Let’s use the linear model coefficients (y-intercept and slope) to evaluate the model fit visually by plotting error as the “residual” distance from each point to the line.

# linear model coefficients
beta_0 <- 0.327076523
beta_1 <- 0.008934115

# linear model function
lm_ <- \(x) beta_1 * x + beta_0

# plot error for each point ("residual" distance from point to line)
weekly_overall |>
  ggplot(mapping = aes(x = case_crude_rate_suppressed_per_100k,
                      y = death_crude_rate_suppressed_per_100k), na.rm = TRUE) +
  geom_point(size = 1) +
  geom_segment(mapping = aes(xend = case_crude_rate_suppressed_per_100k,
                             y = death_crude_rate_suppressed_per_100k,
                             yend = lm_(case_crude_rate_suppressed_per_100k), 
                             color = 'Error'), linewidth = 0.25) +
  geom_smooth(method = "lm", se = FALSE, color = 'orange') +
  scale_color_manual(values = c('blue')) +
  labs(title = "COVID-19 Case Rate vs. Death Rate (Mar 2020 - Nov 2023)",
       subtitle = "Region 5 (Illinois, Indiana, Michigan, Minnesota, Ohio, Wisconsin)",
       x = "Weekly Case Rate (per 100K population)",
       y = "Weekly Death Rate (per 100K population)",
       color = '') +
  theme(plot.subtitle = element_text(colour = "darkgray"))
## `geom_smooth()` using formula = 'y ~ x'

While this linear model minimizes the error, there still seems to be large errors across many data points.
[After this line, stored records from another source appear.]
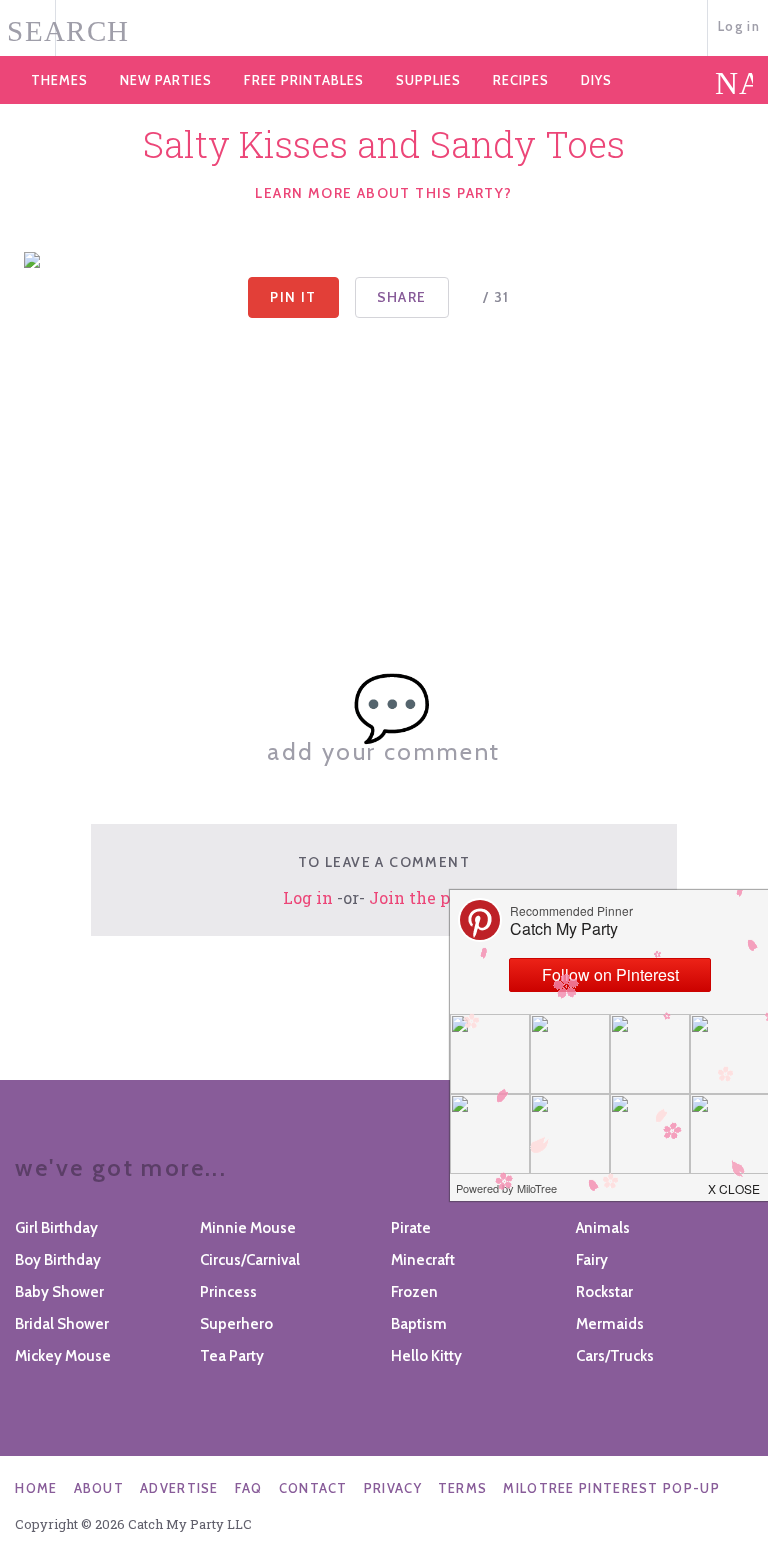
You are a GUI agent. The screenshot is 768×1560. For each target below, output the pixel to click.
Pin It (293, 297)
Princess (228, 1292)
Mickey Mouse (63, 1356)
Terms (463, 1488)
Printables (304, 80)
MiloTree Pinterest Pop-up (611, 1488)
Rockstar (604, 1292)
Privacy (393, 1488)
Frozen (414, 1292)
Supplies (428, 80)
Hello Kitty (426, 1356)
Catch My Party (384, 29)
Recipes (521, 80)
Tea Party (232, 1356)
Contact (313, 1488)
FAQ (249, 1488)
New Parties (166, 80)
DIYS (596, 80)
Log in (739, 26)
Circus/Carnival (250, 1260)
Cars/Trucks (615, 1356)
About (99, 1488)
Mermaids (610, 1324)
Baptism (419, 1324)
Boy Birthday (58, 1260)
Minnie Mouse (248, 1228)
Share (402, 297)
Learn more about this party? (383, 193)
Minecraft (423, 1260)
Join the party (426, 897)
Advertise (179, 1488)
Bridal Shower (62, 1324)
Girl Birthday (56, 1228)
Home (36, 1488)
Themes (59, 80)
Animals (603, 1228)
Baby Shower (59, 1292)
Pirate (411, 1228)
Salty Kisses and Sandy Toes (384, 144)
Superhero (236, 1324)
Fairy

It does seem logical that case rate would be related to death rate, as having a case of COVID-19 is a prerequisite to a death from COVID-19, and it seems logical that more cases (i.e., higher case rate) would lead to more deaths (i.e., higher death rate).

However, it may not make the most sense to expect a linear relationship between case rate and death rate in the same week. In reality, there is likely a lag in time before a case of COVID reported in one week becomes a death from COVID in some later week.

For example, if the average time from the onset of a case to death was 2 weeks, then it would make more sense to plot the case rate for week \(i\) versus the death rate for week \(i + 2\).


This dataset will be explored further in subsequent data dives.